I think I was high when I first seriously asked the question. Stared it in the eyes. And no, this was not a Mary Jane induced conversation where all existential questions were fair game. I’d had my share of those.
This was just me, alone, on a sleepless night, almost 7 years ago. Probably up at 4:30 ish am, watching some corny infomercial with a peculiar sort of half baked interest. The other half wondering what the point was.
On that night I had just come back from a party we hosted at a local club. There was a lot of people there for a change, however, I got screwed out of most of the cover earnings by a shady club owner, and this, me sitting with Philly in hand, was my consolation prize.
Things seemed pointless. Life seemed like I was sitting in the middle of a planetarium, and the artificial pixels streaming through the pin holes, were just not sufficient anymore. I wanted the real. I wanted to see what was on the outside. How the whole thing really worked.
I wasn’t depressed. I don’t think. I was almost done a bachelors degree in communications, and in a relationship that I thought was going somewhere. I had finally started to make some real money at this party promotion thing, but my heart wasn’t in it. All the people dancing, smiling, vomiting, and I couldn’t even go out anymore unless I was fairly tipsy or high myself. Usually both.
So on that night, while melting into my couch, watching a super ninja knife set on HSN, or obsessively channel surfing, I can’t quite remember…I started thinking. Yes…really thinking about life.
And I guess, in all honesty, I cant really point only to that particular night, like one cant recall the exact time of the dawning sun. It sort of sneaks up on you.

Who knows, it may have been the class I took that semester called “Writing Lives” that woke something up…
It was pretty much a writing class, mixed with group therapy, or the sort one unfamiliar with therapy, might imagine it to be. We would sit around and discuss the short stories, memoirs, personal essays and poetry we had written for homework. Some people cried. The honesty was raw.

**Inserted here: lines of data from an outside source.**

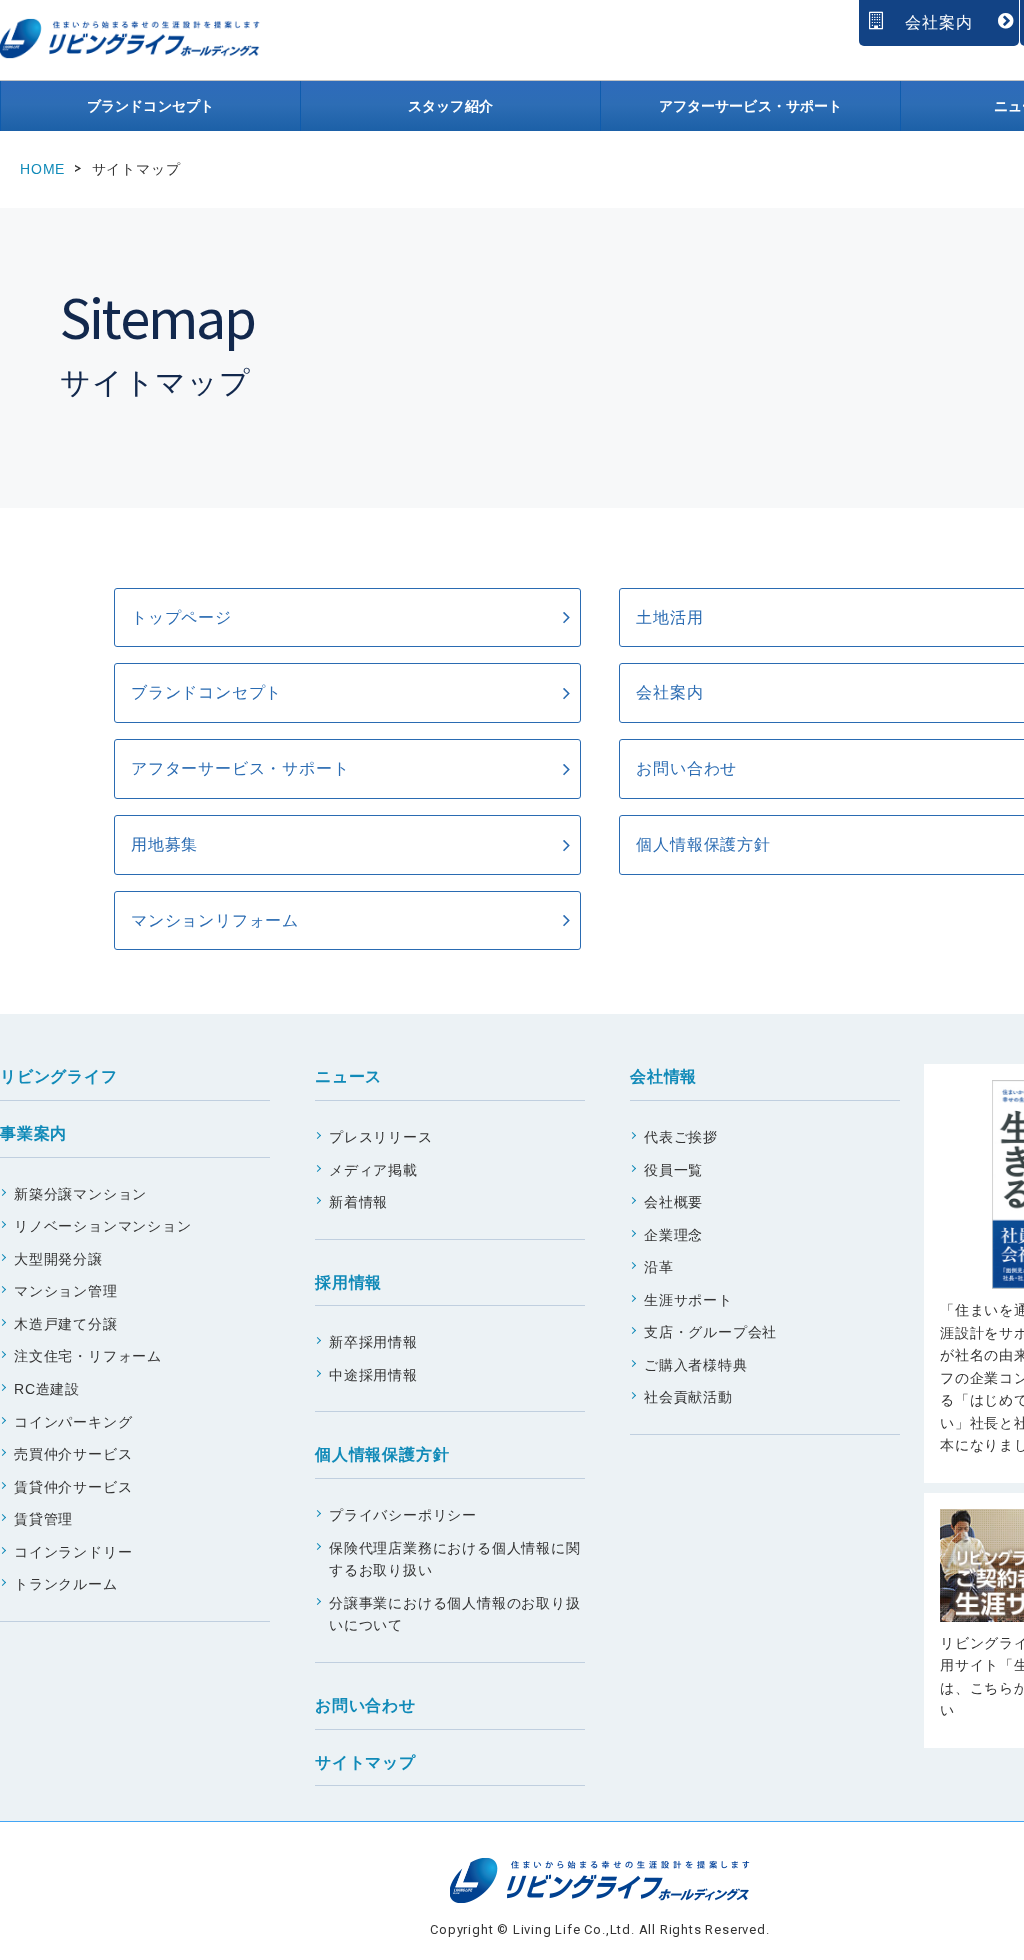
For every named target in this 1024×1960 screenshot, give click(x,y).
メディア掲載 (373, 1170)
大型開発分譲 (58, 1259)
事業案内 (33, 1133)
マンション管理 (66, 1291)
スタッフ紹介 (450, 106)
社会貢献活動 (688, 1397)
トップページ (181, 617)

A group of 15-20 college seniors can share warm and fuzzy moments. It’s possible.
I remember one woman in particular, who had just lost her fiance in a car accident. She was the driver and had fallen asleep at the wheel. He was next to her in the passenger seat, when they careened of the road into a tree. Her view on life contrasted ours in the room. She knew the truth that tomorrow was not promised to her. Her tears bled with urgency. Her perspective on what mattered in life was crystal clear. But she also held guilt and had not fully forgiven herself. She also had some sharp questions for a God she no longer felt she fully understood.

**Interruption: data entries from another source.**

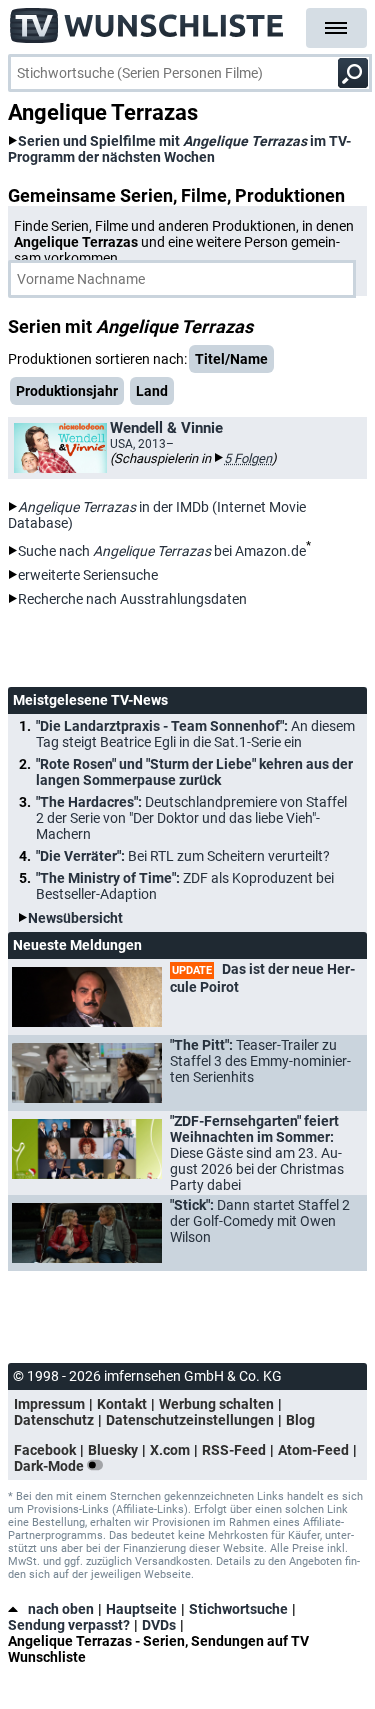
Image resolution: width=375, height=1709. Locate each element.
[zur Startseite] (147, 20)
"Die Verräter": (183, 856)
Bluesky (113, 1450)
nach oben (61, 1609)
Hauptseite (141, 1609)
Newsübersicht (75, 918)
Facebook (45, 1450)
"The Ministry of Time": (185, 886)
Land (152, 391)
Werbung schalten (216, 1404)
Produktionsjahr (67, 391)
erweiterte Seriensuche (88, 575)
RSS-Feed (234, 1450)
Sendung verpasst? (69, 1625)
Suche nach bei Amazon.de (162, 551)
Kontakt (122, 1404)
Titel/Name (231, 359)
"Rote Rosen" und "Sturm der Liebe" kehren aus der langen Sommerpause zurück (194, 772)
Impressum (49, 1404)
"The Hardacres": (191, 818)
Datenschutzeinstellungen (190, 1420)
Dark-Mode (50, 1466)
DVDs (159, 1625)
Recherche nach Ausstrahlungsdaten (132, 599)
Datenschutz (54, 1420)
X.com (170, 1450)
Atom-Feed (313, 1450)
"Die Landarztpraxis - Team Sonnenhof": (195, 734)
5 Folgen (248, 458)
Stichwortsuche (238, 1609)
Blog (300, 1420)
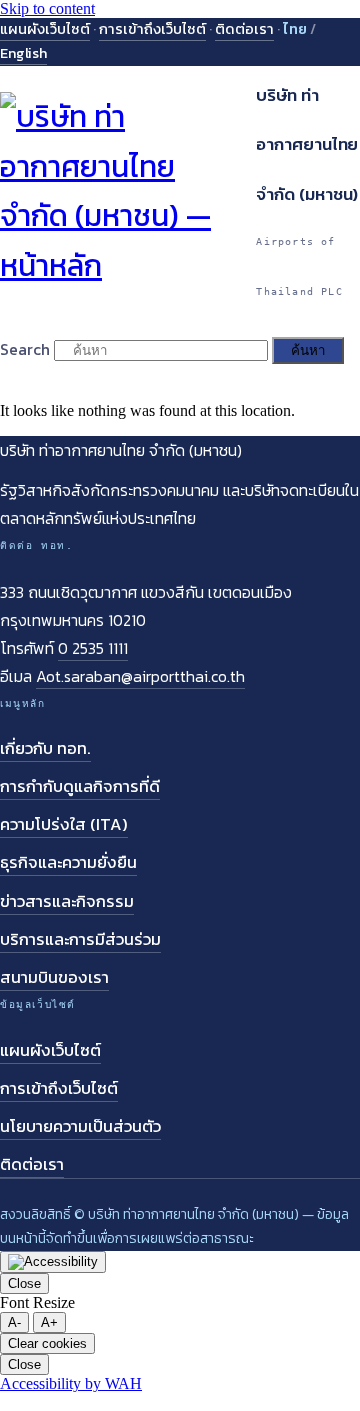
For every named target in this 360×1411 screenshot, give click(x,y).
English (23, 53)
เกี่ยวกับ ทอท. (45, 748)
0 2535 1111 (93, 648)
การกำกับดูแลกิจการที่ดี (80, 786)
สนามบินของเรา (54, 977)
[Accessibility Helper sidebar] (53, 1262)
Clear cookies (47, 1343)
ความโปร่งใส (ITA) (64, 824)
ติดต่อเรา (244, 29)
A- (14, 1322)
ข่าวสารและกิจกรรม (67, 901)
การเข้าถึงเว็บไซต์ (152, 29)
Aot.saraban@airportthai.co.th (140, 676)
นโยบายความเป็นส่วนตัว (80, 1126)
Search (25, 349)
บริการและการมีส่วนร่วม (80, 939)
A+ (49, 1322)
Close (24, 1283)
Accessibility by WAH (71, 1383)
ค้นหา (308, 350)
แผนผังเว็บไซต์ (45, 29)
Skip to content (47, 8)
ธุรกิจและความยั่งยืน (68, 862)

She wasn’t afraid to ask why.
I still have a large stack of writing from that class that I hold on too.
Maybe the questions came much earlier for me. Maybe it was when Hallie, so full of smiles and life, died while we were in the 8th grade year from cancer.
Or maybe it happened when listening to the Lauryn Hill MTV Unplugged that night in college. Her song, reading my thoughts. Or those long drives up and down Route 60, and the setting sun, and endless fields. Or it might have just been the fact that I was now open to listen to the questions that had always been speaking to me.
Staying In The Moment & On The Surface
I think I smoked for the same reason Jay Z recommends in his song Forever Young…
“So lets just stay in the moment, smoke some weed, drink some wine…”
Isn’t that what being young is about? Living in the moment can be a blessing and a curse, especially when its lived on the surface. Away from the past, future, and even the present things we would rather not deal with. And most importantly away from the deeper things that make sense of everything else. And a life lived like this, perpetually lived on the surface, is a lie. And we find ourselves majoring in minors, and denying the point of it all.
For me, I think I was subconsciously prolonging the inevitable. I was running from the big hairy philosophical questions old white men have been wrestling with for lifetimes. Those are much easier to deny than confront.
Sometimes I wonder if what I was ultimately trying to forget were these questions. These questions that burn deep within the soul. The ones referred to in The Matrix as “the splinters in your mind driving you mad.”
“The aim of education is to shift people from the surface to something substantive” – Dr. Cornel West
Both bars and churches are full with these questions. They fester in damp pillows, and sleepless nights. Pharmaceutical and cosmetic companies profit, and plastic
surgeons fill their schedules. And we conspire together as a society, not to speak of such things: like death, meaning, and the point, the whole stinking point to this piece of dirt hurtling around the sun, while so many stare intently at a million other shiny objects we can drown ourselves in, trying to extinguish that burning curiosity that makes us fully human.
So this isn’t so much about the pros or cons of marijuana. I don’t smoke anymore for a number of reasons. Overall it was both an agent of existential procrastination and short term escapism for me. For with one short term benefit came a much more sustained and long term ability to avoid any deep and systematic reflection. And I guess in some ways, we probably all smoke a little of that…
For whatever it is we choose to numb us, however necessary life’s pain may demand of it, we risk trading in the very thing that separates us from the instinct driven herd of animals, who don’t appear to engage in deep reflection, or critical analysis. They just exist. And we’re not animals right?
I guess now, I want to make those sort of questions my business….and hopefully yours as well.